При этом я попросила ее не переживать, ничего не бояться и выздоравливать.
Уходя, мы ни о чем не договаривались, но я шла домой в радостном расположении духа, зная, что участковый поможет нам найти преступника и привлечь его по всей строгости закона.
На следующий день после работы я зашла в магазин и, накупив кучу всевозможных фруктов, поехала к Алисе. Стоя под ее окном, расположенном на третьем этаже, я отправила ей эсэмэску: «Алиса, чтобы вылечиться, надо кушать фрукты. Выгляни в окно!» Через минуту Алиса удивленно смотрела на меня через двойное стекло, и я показывала ей пакет с фруктами. Через две минуты она уже держала его в руках и краснела от смущения.

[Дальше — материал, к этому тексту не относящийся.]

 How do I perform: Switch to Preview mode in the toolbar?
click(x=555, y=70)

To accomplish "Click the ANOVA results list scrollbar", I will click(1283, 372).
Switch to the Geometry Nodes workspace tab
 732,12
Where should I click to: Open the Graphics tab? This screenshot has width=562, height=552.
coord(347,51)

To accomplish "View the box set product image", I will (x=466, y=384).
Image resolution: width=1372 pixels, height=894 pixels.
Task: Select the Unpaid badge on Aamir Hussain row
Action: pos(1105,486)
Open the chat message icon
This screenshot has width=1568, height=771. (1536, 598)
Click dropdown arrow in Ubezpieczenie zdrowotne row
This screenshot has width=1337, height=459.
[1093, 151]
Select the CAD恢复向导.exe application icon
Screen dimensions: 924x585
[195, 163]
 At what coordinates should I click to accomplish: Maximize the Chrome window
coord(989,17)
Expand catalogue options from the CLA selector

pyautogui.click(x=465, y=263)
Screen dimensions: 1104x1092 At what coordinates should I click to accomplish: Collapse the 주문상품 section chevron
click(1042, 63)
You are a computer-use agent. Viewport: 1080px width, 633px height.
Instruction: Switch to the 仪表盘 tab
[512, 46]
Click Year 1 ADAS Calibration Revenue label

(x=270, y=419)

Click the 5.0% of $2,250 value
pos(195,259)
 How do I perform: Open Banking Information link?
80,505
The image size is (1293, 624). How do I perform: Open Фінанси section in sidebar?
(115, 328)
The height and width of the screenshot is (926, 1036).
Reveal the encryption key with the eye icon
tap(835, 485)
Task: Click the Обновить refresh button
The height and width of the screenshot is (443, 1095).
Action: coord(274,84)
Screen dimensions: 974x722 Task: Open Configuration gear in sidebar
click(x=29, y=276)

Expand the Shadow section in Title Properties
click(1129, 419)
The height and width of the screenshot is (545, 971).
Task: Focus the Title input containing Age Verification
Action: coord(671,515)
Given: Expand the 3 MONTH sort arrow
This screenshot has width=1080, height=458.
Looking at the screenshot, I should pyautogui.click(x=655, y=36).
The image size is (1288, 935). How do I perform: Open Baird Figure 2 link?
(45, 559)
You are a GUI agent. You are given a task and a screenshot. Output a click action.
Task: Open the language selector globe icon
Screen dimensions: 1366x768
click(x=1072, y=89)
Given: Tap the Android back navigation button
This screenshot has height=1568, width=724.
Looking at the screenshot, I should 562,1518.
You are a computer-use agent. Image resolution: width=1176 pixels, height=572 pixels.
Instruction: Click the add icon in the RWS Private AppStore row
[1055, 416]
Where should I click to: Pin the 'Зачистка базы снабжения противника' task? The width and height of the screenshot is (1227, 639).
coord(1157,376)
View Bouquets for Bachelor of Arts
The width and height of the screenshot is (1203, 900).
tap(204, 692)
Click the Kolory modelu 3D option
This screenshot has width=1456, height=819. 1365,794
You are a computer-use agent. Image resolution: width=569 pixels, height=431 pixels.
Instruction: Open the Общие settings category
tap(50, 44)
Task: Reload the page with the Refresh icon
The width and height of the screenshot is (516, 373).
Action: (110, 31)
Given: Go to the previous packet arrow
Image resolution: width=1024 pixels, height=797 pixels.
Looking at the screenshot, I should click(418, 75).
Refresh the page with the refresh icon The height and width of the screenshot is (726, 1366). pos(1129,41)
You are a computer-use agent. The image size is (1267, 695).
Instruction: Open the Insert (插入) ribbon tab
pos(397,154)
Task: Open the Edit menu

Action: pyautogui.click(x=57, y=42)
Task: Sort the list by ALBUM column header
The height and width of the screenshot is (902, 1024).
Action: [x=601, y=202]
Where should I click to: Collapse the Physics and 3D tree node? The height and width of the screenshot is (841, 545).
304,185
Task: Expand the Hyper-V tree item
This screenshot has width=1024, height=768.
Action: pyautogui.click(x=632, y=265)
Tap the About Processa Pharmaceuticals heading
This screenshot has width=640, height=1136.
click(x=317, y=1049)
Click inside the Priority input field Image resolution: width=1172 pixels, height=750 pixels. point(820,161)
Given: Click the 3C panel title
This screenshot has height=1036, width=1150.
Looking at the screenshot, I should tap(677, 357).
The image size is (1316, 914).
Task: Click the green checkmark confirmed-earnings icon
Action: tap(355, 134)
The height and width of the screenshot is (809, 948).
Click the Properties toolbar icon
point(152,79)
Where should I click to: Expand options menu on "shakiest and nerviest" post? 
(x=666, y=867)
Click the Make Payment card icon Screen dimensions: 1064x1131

«Зачем ты это все делаешь? – спрашивала она, – ведь это время, деньги…»
Я лишь улыбалась и желала ей скорейшего выздоровления. Мы общались не более трех минут, потому что ее мама выглянула в окно, и выражение ее лица говорило о том, что Алисе пора домой.
Когда она ушла, я достала баллончик, который лежал у меня дома с тех времен, когда мы с друзьями разрисовывали бетонные стены в своем дворе, и написала на асфальте прямо под окнами: «Алиса, не грусти!»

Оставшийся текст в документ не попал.